Increased glucose contribution to TCA via acetyl-CoA and PDH

In addition, key intermediates in the tricarboxylic acid (TCA) cycle have higher 13C2 isotopologues. 13C2 isotopologues in the TCA cycle are generally formed from pyruvate 13C3 via acetyl-CoA through PDH enzyme. Synthesis of pyruvate 13C3 isotopologue can in turn be attributed to 13C6-glucose. This observation suggests a higher contribution of glucose to the TCA cycle via acetyl CoA in spheroid cell culture as opposed to monolayer cell culture.

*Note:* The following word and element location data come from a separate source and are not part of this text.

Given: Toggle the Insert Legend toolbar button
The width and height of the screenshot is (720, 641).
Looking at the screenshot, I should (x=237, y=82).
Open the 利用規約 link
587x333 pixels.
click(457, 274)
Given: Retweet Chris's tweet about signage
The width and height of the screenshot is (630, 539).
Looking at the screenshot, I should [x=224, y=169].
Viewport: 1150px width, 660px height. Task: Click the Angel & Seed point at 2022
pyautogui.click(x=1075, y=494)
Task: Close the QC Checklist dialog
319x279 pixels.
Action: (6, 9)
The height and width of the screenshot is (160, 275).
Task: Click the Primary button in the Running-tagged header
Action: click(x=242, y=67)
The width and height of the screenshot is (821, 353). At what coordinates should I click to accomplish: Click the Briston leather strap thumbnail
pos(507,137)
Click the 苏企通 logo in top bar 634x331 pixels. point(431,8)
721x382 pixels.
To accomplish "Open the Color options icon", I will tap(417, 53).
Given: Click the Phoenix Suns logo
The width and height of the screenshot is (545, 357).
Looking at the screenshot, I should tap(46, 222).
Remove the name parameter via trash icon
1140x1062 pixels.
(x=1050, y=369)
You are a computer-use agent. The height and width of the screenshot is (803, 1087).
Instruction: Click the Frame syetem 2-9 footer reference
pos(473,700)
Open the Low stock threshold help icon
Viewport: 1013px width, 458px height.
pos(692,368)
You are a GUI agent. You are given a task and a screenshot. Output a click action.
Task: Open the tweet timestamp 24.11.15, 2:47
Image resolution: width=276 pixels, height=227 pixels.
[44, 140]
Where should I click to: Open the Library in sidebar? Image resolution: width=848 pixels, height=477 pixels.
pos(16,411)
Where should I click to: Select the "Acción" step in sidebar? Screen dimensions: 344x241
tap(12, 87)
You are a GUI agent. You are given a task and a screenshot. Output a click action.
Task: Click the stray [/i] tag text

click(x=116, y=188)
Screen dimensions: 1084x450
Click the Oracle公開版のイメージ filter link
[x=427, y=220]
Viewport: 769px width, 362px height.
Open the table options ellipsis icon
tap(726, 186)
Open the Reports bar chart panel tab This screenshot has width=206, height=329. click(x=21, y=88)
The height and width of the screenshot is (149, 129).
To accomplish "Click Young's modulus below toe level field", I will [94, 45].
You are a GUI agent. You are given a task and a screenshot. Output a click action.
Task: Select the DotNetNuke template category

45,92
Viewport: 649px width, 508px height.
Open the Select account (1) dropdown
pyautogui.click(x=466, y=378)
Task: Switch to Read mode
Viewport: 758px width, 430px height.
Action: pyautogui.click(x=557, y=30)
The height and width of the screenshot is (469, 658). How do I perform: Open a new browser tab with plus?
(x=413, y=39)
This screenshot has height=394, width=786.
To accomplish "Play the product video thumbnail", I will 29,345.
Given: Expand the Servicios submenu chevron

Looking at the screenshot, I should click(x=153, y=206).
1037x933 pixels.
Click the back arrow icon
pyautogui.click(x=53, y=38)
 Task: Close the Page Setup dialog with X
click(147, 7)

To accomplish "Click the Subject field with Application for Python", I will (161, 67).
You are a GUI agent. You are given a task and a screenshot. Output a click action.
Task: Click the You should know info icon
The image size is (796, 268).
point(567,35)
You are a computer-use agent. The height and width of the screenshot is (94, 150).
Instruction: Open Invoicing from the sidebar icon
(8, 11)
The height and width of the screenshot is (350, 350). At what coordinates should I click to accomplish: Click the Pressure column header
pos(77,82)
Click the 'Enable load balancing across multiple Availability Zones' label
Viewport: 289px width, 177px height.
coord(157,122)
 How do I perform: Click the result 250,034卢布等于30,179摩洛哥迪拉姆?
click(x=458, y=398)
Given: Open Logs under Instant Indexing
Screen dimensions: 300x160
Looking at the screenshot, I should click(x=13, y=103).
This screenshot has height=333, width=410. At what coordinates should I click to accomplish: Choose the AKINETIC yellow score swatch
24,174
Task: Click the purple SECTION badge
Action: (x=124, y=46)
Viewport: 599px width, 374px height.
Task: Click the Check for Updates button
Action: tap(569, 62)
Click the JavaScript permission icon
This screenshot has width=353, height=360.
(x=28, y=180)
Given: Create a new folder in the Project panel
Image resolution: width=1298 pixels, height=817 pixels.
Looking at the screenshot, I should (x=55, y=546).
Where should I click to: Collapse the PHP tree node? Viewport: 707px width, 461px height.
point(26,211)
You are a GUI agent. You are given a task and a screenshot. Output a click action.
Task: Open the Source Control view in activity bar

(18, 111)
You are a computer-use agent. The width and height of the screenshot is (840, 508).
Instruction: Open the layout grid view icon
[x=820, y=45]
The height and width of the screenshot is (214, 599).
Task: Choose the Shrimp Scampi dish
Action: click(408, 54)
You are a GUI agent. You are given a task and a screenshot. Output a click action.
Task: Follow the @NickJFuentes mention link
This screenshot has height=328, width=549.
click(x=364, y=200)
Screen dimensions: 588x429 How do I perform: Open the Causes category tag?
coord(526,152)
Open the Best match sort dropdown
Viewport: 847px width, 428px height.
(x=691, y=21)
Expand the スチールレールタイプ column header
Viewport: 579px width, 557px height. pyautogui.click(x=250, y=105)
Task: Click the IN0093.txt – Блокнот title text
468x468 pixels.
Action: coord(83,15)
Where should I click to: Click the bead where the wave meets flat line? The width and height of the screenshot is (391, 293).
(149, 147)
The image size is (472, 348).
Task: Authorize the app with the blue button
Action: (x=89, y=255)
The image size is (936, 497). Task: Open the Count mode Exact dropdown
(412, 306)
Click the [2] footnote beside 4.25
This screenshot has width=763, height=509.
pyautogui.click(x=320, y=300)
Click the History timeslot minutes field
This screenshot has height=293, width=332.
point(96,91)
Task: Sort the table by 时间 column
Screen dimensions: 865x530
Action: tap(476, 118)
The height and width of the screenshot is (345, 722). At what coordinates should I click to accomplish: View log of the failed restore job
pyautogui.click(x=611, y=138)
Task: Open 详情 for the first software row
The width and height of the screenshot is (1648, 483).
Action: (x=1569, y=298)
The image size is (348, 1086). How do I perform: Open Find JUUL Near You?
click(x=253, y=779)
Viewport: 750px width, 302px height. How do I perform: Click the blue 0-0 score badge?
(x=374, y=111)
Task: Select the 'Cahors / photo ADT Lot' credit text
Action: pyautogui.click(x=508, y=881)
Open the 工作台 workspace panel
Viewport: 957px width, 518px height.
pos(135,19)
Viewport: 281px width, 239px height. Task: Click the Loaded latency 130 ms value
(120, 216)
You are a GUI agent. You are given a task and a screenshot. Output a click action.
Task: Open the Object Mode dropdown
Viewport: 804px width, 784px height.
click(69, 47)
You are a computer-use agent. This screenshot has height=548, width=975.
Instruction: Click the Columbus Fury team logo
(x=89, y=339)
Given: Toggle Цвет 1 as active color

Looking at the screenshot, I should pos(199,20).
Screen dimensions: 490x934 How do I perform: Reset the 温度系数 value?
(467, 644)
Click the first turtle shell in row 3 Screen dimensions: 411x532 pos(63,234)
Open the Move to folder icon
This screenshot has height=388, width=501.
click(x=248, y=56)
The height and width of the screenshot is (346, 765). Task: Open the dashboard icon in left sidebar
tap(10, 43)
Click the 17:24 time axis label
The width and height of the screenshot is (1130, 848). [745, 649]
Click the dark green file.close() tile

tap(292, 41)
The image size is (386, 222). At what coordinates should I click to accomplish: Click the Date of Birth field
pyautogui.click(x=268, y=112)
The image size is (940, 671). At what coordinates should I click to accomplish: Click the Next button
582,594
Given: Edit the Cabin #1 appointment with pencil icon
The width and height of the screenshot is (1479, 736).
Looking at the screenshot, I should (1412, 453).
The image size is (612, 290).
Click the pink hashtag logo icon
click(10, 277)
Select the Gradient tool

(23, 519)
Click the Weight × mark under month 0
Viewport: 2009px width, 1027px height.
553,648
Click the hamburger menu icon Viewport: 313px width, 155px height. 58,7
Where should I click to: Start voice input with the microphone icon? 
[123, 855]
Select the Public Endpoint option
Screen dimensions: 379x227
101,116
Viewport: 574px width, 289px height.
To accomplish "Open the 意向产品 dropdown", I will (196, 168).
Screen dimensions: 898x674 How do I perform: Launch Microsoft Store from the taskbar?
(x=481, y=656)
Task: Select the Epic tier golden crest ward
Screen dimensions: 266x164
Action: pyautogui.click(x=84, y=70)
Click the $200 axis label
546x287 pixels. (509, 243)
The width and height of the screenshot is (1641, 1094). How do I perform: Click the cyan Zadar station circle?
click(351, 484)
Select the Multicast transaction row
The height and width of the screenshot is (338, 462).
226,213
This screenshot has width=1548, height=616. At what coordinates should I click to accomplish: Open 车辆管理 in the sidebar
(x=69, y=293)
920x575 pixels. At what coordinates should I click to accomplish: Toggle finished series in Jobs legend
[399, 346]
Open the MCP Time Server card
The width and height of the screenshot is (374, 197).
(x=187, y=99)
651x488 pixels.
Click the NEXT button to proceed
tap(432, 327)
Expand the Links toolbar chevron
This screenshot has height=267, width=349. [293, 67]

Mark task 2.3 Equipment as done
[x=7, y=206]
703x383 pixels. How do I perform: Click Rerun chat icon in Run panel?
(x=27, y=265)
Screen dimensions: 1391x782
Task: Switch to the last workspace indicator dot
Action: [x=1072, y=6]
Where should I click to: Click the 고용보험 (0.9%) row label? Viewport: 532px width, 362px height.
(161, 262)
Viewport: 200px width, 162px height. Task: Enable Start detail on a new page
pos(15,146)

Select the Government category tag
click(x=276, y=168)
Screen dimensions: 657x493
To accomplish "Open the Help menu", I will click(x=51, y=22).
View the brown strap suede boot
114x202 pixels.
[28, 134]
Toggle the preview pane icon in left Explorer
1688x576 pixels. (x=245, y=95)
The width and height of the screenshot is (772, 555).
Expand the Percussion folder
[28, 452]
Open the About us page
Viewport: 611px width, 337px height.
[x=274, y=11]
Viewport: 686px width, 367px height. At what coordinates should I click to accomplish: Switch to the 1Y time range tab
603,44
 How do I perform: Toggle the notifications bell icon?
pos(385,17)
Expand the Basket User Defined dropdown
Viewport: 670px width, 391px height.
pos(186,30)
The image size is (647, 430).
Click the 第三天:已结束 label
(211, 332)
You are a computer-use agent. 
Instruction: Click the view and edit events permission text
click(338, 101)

This is consistent with the finding of upregulated glycolysis in spheroid cells as shown and summarized in Figure 4.

Figure 4. Relatively high lactate 13C3 isotopologue and 13C2 isotopologues in TCA and adjoining metabolites in 3D spheroid cell culture compared to 2D monolayer cell culture indicates an upregulated glycolysis and TCA cycle.

Conclusion

The direction of glucose in the same cell line can change dramatically depending on whether they are grown as 2D monolayers or 3D spheroids. Specifically, increased glucose flow through the glycolysis and TCA pathways were observed when they were grown as spheroids in contrast to monolayers. Such differences in nutrient utilization has significant implications for the translation of findings based on in vitro models to in vivo models. A prominent example has been shown in Figure 4 where the monolayer cell culture of H1299 human non-small cell lung carcinoma cells shows very limited glycolysis. In contrast, the observations and interpretations are very different for lactate. In the spheroid cells, glycolysis rates are increased significantly. Hence, analysis of the monolayer cell culture in isolation would have made translating the findings from the in vitro model to the in vivo model very challenging.

References

  1. Li et al. Survival advantages of multicellular spheroids vs. monolayers of HepG2 cells in vitro. Oncol Rep. 2008 Dec;20(6):1465–71.
  2. Wallace et al. A Model for Spheroid versus Monolayer Response of SK-N-SH Neuroblastoma Cells to Treatment with 15-Deoxy-PGJ2. Comput Math Methods Med. 2016;2016:3628124.
  3. Fernandez et al. The mitochondrial citrate carrier, SLC25A1, drives stemness and therapy resistance in non-small cell lung cancer. Cell Death Differ. 2018 Jul;25(7):1239–1258.
  4. Automating Metabolic Flux Analysis with Symphony and Polly. Waters Corporation. Technical Brief. 720006380EN. 2018.